Implement code to execute an X-wide association study (XWAS) in telomere length

• X-wide association study (XWAS) is a data-driven method to find what variables in the set 'X' are associated with a phenotype (call it Y, e.g., telomere length)
• Originally presented at ISEE/ISES 2018, Ottawa, Canada on August 26 2018

Contact information:

• Chirag J Patel (chirag hms dot harvard dot edu)
• Twitter/GitHub: @chiragjp (https://twitter.com/chiragjp)
• web: http://www.chiragjpgroup.org
• Funding support: NIEHS R00 ES023504, NIEHS R21 ES025052, NIAID R01 AI127250, NSF 1636870

Prerequisites for the tutorial:

• familiarity with programming and data structures
• familiarity with R and regression

Software requirements

• R (version 3.3.3 or greater)
• Rstudio (version 1.01 or greater)
• Packages: survey, tidyverse, knitr, and broom

Execution

• download 'xwas_tutorial.Rmd' in RStudio from here: https://github.com/chiragjp/xwas_with_nhanes_tutorial/blob/master/xwas_tutorial.Rmd
• knit the .Rmd in Rstudio
• or download a pre-knitted file: https://github.com/chiragjp/xwas_with_nhanes_tutorial/blob/master/xwas_tutorial.html

Slide Downloads

• Part 1, Data analytics to enable X-wide Association Studies (XWASs): https://github.com/chiragjp/xwas_with_nhanes_tutorial/blob/master/ISEE%20Data%20Analytics%20Workshop%20083018.pdf
• Part 2, Introduction to the hands-on tutorial to get you started to executing X-wide Association Studies (XWASs) with survey data: https://github.com/chiragjp/xwas_with_nhanes_tutorial/blob/master/ISEE%20Data%20Analytics%20Hands%20On%20082618.pdf

Original paper:

• Patel CJ, et al, International Journal of Epidemiology 2016
• https://www.ncbi.nlm.nih.gov/pubmed/27059547

Questions:

• Send a 'pull' request in GitHub to incorporate your answers in a new version of the .Rmd or R code!
• https://services.github.com/on-demand/github-cli/open-pull-request-github

0. What is your interpretation of the association sizes and pvalues for your XWAS?
1. How much to the coefficients change for the adjustment variables for each of the correlations?
2. Attempt to reproduce the findings in Patel et al., IJE 2016 (https://www.ncbi.nlm.nih.gov/pubmed/27059547) using more categories of exposure. How will you handle other X variables, such as self-reported variables?
3. When increasing the number of variables, how would the pvalue threshold change to accommodate more tests?

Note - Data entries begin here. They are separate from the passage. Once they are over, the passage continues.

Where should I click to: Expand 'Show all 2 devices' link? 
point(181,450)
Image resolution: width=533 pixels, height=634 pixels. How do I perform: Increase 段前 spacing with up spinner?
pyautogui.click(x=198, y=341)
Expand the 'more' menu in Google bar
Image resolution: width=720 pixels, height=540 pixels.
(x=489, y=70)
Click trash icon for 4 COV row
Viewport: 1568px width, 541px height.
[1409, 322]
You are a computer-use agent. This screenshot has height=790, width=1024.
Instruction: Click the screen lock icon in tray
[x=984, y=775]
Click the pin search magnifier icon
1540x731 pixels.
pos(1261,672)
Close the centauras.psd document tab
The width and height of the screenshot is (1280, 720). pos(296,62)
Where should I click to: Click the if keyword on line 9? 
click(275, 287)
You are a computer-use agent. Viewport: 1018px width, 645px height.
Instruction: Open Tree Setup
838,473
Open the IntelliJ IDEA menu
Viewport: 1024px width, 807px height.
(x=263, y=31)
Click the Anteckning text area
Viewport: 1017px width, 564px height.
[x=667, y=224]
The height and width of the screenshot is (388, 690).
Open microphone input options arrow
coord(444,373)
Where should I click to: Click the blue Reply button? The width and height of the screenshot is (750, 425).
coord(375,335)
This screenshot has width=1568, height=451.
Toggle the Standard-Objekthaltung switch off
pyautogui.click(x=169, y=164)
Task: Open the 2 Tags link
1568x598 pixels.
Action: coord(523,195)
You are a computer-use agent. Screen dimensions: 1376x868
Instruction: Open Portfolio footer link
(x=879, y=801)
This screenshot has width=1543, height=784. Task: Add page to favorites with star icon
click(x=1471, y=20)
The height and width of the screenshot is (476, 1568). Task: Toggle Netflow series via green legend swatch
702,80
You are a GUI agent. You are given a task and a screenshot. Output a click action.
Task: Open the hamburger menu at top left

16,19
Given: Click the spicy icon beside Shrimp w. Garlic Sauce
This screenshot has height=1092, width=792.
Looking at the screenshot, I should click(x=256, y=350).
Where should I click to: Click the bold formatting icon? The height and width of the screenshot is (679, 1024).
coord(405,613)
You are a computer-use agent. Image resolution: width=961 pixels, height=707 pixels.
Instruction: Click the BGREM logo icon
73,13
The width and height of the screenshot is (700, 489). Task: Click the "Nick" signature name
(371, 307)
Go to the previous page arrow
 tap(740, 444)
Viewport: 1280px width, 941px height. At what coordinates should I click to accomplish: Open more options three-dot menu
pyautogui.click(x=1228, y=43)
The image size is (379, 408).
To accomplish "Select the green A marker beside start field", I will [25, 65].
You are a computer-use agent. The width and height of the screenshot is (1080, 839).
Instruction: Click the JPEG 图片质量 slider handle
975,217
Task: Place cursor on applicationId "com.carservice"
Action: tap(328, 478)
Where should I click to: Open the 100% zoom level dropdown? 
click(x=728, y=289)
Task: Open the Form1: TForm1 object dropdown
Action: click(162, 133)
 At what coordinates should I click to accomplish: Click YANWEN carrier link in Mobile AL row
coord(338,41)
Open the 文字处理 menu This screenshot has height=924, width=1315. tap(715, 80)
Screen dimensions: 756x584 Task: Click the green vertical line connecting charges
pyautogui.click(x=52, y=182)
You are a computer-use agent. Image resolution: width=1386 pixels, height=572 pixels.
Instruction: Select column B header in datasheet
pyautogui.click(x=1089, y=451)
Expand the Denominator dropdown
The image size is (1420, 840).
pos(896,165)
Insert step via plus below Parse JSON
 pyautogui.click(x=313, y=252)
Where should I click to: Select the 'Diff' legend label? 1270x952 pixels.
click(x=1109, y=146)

How would the FDR change, if at all?
4. Execute the XWAS in another phenotype. What are the similarties and differences between your analysis in 1.
5. How much variance explained in telomeres do the top factors explain? Is this to be expected?
6. Implement the XWAS without using the for operator using the tidyverse suite of commands.